Reflex hallucination occur in :
- Kinesthesia
- Paresthesia
- Hyperesthesia
- Synesthesia
Explanation: Answer reason: This aligns with synesthesia, which involves blending of senses (e.g., a sound eliciting a visual experience). Kinesthesia refers to perception of movement/position, paresthesia to abnormal tingling sensations, and hyperesthesia to increased sensitivity, none of which describe cross-sensory evoked perceptions. Therefore the concept tested best matches synesthesia rather than purely somatic sensory disturbances.

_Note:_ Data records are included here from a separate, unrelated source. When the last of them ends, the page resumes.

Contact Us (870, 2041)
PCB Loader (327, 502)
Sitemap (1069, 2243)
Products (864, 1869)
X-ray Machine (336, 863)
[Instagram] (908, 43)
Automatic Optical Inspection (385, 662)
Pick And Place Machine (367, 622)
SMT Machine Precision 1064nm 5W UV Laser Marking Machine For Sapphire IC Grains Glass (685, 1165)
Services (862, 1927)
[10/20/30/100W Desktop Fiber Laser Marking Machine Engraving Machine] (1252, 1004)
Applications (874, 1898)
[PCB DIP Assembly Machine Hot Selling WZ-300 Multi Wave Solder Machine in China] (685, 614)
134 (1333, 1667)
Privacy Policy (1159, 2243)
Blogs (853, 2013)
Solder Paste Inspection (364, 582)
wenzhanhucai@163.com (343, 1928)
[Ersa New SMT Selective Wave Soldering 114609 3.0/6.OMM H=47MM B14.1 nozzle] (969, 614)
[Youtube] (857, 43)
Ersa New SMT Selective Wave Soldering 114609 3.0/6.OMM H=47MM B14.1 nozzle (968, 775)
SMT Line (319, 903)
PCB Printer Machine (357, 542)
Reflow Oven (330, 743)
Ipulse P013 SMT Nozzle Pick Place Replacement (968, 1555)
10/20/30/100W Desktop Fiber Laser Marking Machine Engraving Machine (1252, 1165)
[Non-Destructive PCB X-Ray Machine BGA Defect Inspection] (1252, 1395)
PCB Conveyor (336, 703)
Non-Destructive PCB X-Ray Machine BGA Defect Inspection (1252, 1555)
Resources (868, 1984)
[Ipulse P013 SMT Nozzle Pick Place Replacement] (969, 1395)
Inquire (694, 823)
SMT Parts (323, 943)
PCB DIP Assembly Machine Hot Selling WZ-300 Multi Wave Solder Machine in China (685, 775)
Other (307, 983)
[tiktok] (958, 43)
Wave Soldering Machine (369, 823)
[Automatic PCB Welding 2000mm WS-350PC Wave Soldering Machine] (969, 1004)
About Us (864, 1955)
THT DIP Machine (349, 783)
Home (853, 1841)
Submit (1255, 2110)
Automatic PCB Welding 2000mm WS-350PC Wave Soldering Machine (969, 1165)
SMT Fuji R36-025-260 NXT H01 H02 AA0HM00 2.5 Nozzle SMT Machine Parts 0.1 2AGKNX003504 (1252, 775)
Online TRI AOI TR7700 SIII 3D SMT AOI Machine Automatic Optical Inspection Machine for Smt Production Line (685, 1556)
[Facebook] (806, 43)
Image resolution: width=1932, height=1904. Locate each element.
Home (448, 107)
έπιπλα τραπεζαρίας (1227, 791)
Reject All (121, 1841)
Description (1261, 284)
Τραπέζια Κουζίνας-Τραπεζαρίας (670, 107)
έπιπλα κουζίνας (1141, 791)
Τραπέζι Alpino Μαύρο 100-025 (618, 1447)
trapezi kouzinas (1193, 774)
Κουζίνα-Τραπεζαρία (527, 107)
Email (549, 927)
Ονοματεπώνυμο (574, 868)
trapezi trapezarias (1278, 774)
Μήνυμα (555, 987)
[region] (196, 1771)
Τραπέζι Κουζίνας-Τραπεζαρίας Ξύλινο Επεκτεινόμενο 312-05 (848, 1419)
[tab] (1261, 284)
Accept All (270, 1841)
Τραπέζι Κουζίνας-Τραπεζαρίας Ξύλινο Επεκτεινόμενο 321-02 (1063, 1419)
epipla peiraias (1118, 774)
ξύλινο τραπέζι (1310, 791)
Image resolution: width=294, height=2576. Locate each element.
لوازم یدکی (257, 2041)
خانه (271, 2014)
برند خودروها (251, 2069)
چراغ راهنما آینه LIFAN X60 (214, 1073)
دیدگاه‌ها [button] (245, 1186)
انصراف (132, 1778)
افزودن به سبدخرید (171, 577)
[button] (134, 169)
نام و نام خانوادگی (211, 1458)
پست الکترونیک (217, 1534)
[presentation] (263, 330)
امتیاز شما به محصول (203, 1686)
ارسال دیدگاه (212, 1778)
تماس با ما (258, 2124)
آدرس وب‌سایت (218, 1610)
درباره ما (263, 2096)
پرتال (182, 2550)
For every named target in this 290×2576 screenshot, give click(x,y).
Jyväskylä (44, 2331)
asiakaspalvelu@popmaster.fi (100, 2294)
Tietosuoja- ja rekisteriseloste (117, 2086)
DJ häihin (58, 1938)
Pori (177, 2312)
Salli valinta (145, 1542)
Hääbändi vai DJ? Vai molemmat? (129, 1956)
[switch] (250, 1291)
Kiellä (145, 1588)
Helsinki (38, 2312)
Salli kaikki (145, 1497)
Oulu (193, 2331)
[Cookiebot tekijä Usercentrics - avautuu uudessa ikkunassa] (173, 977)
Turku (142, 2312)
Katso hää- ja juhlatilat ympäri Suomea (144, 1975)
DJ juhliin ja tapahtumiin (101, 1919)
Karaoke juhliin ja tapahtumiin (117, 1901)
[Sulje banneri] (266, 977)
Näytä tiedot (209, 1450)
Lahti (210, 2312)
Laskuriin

Coining of new words is..........?
- Aphasia
- Circumstantiality
- Word Salad
- Neologism
Explanation: Answer reason: This phenomenon is termed neologism and reflects disorganized or idiosyncratic language production not shared by the listener. Aphasia refers to impaired language function from brain injury and does not specifically mean making new words. Word salad describes incoherent, jumbled speech, whereas circumstantiality is overinclusive but ultimately goal-directed speech.